=== Begin Enclosure ===

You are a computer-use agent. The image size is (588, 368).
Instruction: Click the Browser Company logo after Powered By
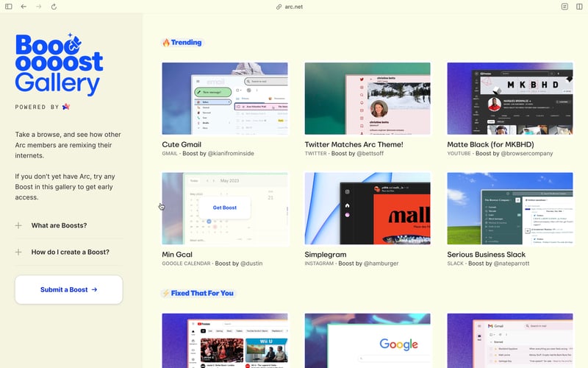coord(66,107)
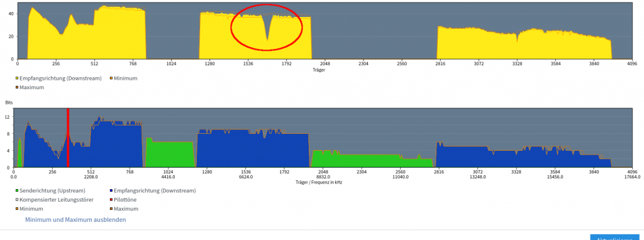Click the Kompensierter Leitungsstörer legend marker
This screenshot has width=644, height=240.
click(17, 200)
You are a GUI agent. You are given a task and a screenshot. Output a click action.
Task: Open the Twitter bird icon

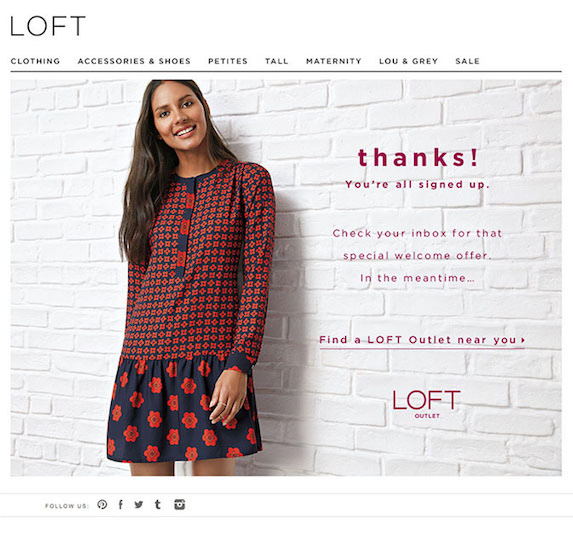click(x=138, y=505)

=== End Enclosure ===
=== Begin Enclosure ===

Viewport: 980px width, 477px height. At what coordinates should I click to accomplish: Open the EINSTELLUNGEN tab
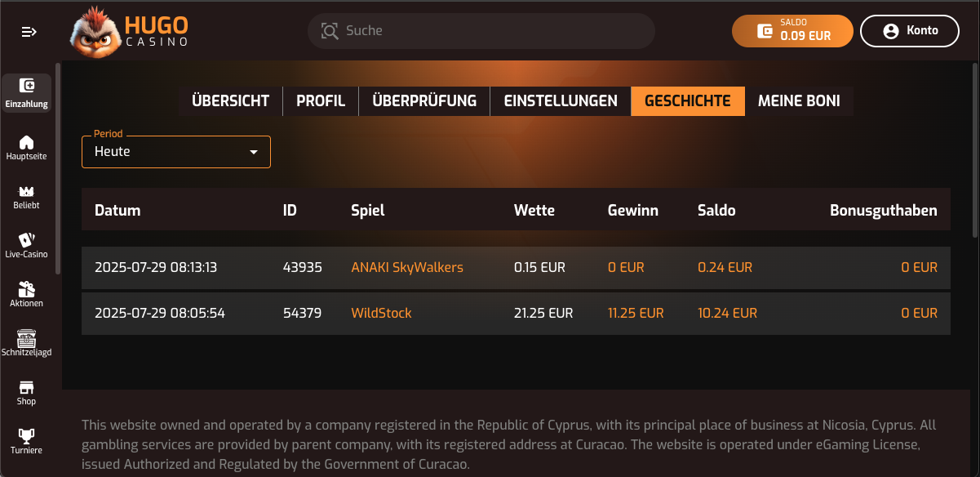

=== End Enclosure ===

_TASK PROMPT_
Show the lines of the listing above with "agent".

_COMPLETED EXERCISE_
You are a computer-use agent. The image size is (588, 368).
You are a GUI agent. You are given a task and a screenshot. Output a click action.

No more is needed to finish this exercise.